L’iniziativa fa seguito di poche ore a un’intervista rilasciata al network televisivo “Fox” dal fondatore dell’elusiva organizzazione, Julian Assange, in cui l’hacker australiano ribadisce di non aver ricevuto il materiale scottante dalla Russia, che l’amministrazione Usa uscente accusa invece di aver orchestrato la gigantesca fuga di notizie al solo scopo di danneggiare la propria candidata alle presidenziali dell’8 novembre, appunto Clinton data all’epoca quale assoluta favorita, a tutto vantaggio dell’avversario, il repubblicano Donald Trump, considerato più accomodante nei confronti del Cremlino: come i fatti successivi sembrerebbero d’altronde confermare. E come l’esortazione a trafugare file secretati prima che Obama passi le consegne al successore potrebbe in verità indurre a sospettare.

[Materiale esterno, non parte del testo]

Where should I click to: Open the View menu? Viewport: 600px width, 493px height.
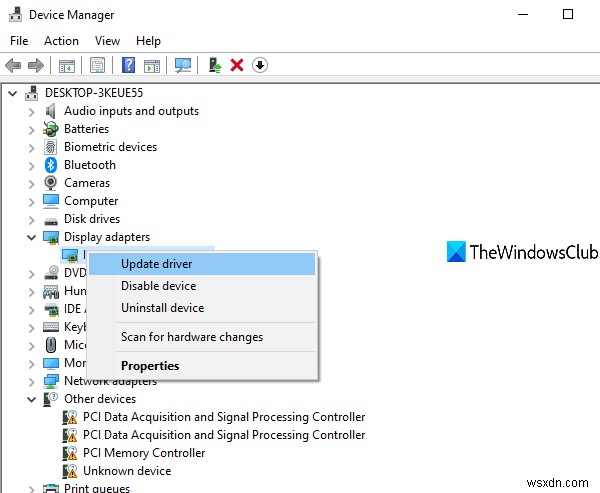click(107, 41)
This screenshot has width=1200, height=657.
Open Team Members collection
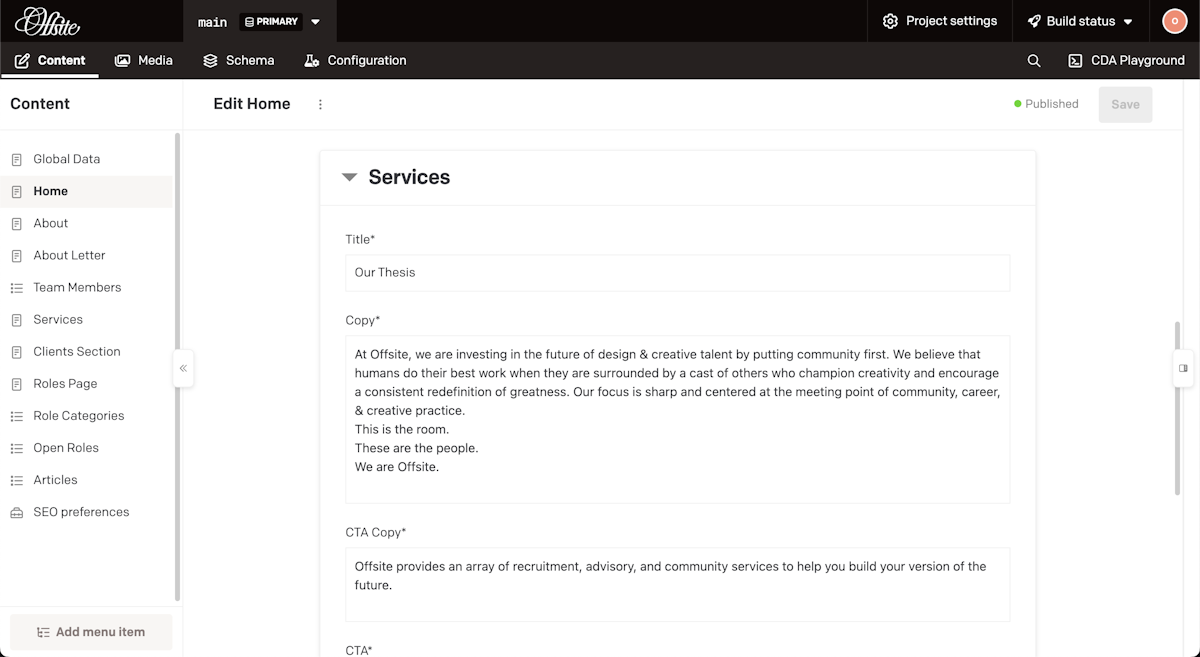click(77, 287)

“Avviso agli amministratori di sistemi informatici”, si afferma nel comunicato diffuso da Wikileaks via Internet. “Non permettete alla Casa Bianca di distruggere di nuovo la storia degli Stati Uniti d’America! Copiate adesso tutti i documenti, poi inviateceli con vostro comodo. Noi proponiamo un compenso di 20.000 dollari (pari a oltre 19.000 euro; ndr) per ogni informazione che conduca all’arresto o allo smascheramento, e alla messa all’indice, di qualunque agente dell’amministrazione Obama il quale abbia distrutto dossier di significativa importanza”.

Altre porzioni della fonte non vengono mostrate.